What the task requires:
Could you copy all of the records below verbatim, changing nothing?

(Word and item position data)
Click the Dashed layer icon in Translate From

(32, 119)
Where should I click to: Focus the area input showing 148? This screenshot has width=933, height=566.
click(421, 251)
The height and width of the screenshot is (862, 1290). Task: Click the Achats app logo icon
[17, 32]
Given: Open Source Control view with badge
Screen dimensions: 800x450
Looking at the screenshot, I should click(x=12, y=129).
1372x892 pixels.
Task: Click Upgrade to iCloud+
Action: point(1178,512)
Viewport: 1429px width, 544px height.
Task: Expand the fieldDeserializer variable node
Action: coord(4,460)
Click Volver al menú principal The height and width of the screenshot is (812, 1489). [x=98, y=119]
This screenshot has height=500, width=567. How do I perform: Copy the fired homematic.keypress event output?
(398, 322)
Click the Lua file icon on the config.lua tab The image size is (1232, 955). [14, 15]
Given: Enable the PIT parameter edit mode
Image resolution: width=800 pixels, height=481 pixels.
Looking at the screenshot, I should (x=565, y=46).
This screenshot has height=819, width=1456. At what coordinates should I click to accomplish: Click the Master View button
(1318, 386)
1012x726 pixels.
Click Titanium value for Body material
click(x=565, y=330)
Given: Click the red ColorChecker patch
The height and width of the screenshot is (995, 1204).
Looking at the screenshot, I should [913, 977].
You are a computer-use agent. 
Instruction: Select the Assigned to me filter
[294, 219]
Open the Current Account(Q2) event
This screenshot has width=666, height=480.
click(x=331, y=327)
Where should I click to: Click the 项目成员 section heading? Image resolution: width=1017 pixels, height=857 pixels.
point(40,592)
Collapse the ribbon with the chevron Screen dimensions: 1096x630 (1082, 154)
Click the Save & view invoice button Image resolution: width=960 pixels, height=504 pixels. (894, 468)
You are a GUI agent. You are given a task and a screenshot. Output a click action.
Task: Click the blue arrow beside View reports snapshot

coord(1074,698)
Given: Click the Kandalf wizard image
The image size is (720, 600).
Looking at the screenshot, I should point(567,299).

Exercise output:
Click the Dashed layer icon in Translate From

(32, 119)
Where should I click to: Focus the area input showing 148? This screenshot has width=933, height=566.
click(421, 251)
The height and width of the screenshot is (862, 1290). Task: Click the Achats app logo icon
[17, 32]
Given: Open Source Control view with badge
Screen dimensions: 800x450
Looking at the screenshot, I should click(x=12, y=129).
1372x892 pixels.
Task: Click Upgrade to iCloud+
Action: point(1178,512)
Viewport: 1429px width, 544px height.
Task: Expand the fieldDeserializer variable node
Action: coord(4,460)
Click Volver al menú principal The height and width of the screenshot is (812, 1489). [x=98, y=119]
This screenshot has height=500, width=567. How do I perform: Copy the fired homematic.keypress event output?
(398, 322)
Click the Lua file icon on the config.lua tab The image size is (1232, 955). [14, 15]
Given: Enable the PIT parameter edit mode
Image resolution: width=800 pixels, height=481 pixels.
Looking at the screenshot, I should (x=565, y=46).
This screenshot has height=819, width=1456. At what coordinates should I click to accomplish: Click the Master View button
(1318, 386)
1012x726 pixels.
Click Titanium value for Body material
click(x=565, y=330)
Given: Click the red ColorChecker patch
The height and width of the screenshot is (995, 1204).
Looking at the screenshot, I should [913, 977].
You are a computer-use agent. 
Instruction: Select the Assigned to me filter
[294, 219]
Open the Current Account(Q2) event
This screenshot has width=666, height=480.
click(x=331, y=327)
Where should I click to: Click the 项目成员 section heading? Image resolution: width=1017 pixels, height=857 pixels.
point(40,592)
Collapse the ribbon with the chevron Screen dimensions: 1096x630 (1082, 154)
Click the Save & view invoice button Image resolution: width=960 pixels, height=504 pixels. (894, 468)
You are a GUI agent. You are given a task and a screenshot. Output a click action.
Task: Click the blue arrow beside View reports snapshot

coord(1074,698)
Given: Click the Kandalf wizard image
The image size is (720, 600).
Looking at the screenshot, I should point(567,299).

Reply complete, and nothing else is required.